◆ Exercise aim:
Repeat the whole listing word for word, skipping pictures.

◆ Data shown:
•••••

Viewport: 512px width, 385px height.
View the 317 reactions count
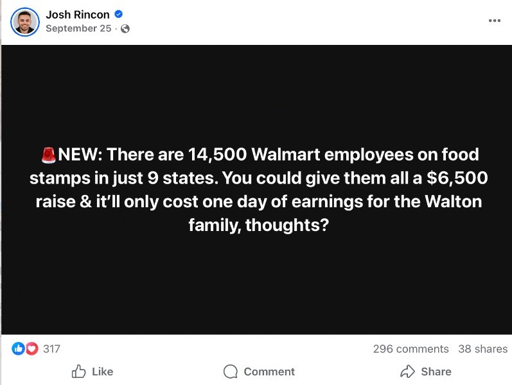coord(51,348)
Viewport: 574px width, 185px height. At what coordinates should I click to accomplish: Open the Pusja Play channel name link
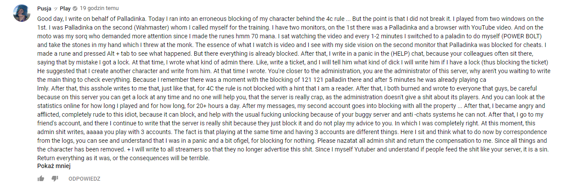54,9
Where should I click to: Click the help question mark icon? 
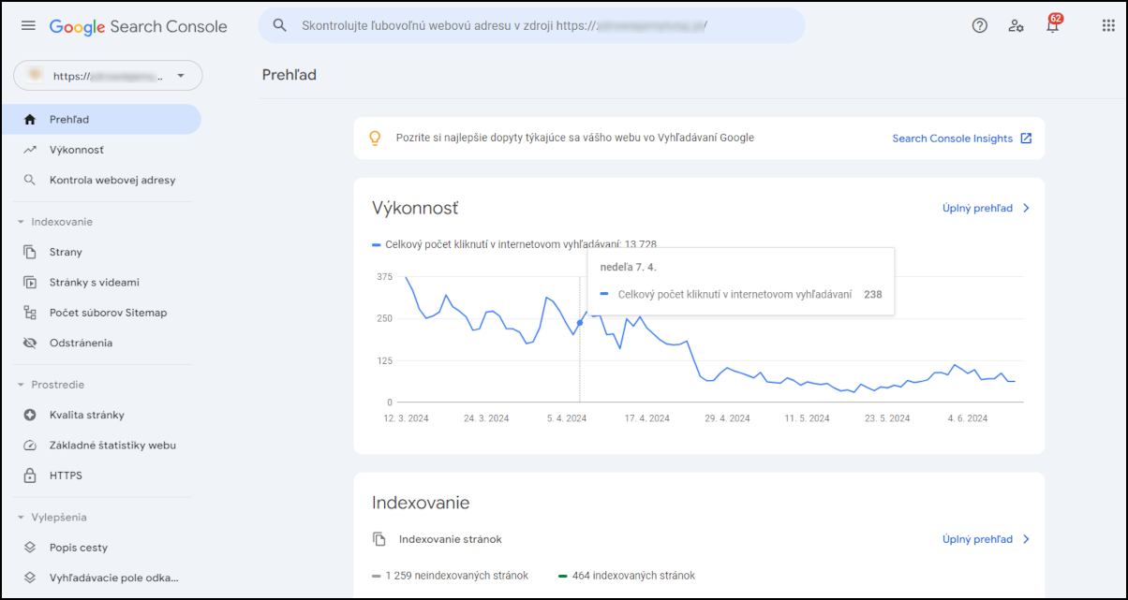[980, 26]
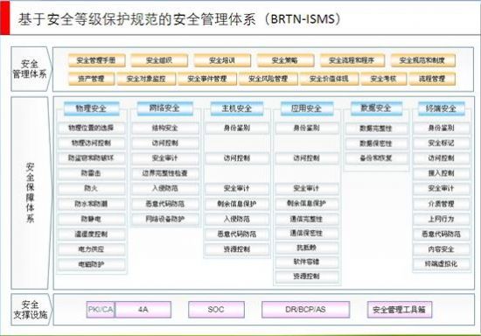Click the 主机安全 column header
Image resolution: width=481 pixels, height=336 pixels.
[x=237, y=109]
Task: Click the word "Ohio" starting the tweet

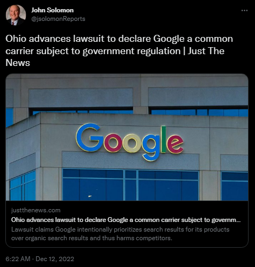Action: tap(16, 39)
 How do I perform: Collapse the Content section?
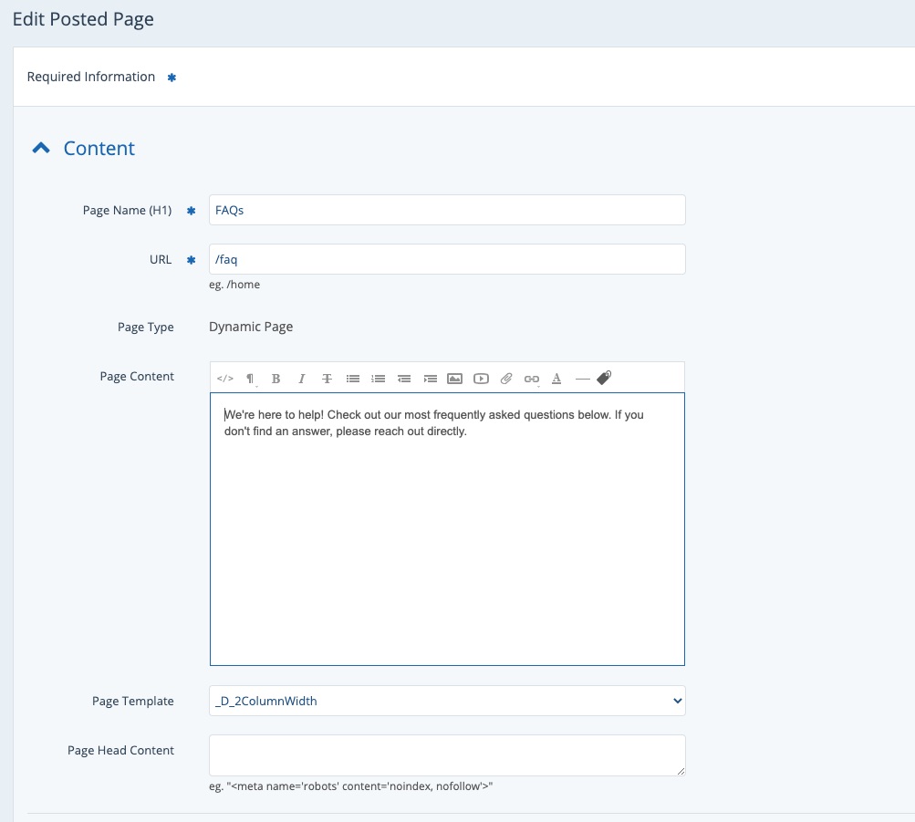click(x=41, y=149)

•••••

◆ Result for this exercise:
Viewport: 512px width, 385px height.
View the 317 reactions count
coord(51,348)
Viewport: 574px width, 185px height. At what coordinates should I click to accomplish: Open the Pusja Play channel name link
54,9
Where should I click to: Click the help question mark icon? 
[980, 26]
Click the 主机安全 column header
Image resolution: width=481 pixels, height=336 pixels.
[x=237, y=109]
Task: Click the word "Ohio" starting the tweet

Action: tap(16, 39)
 How do I perform: Collapse the Content section?
click(x=41, y=149)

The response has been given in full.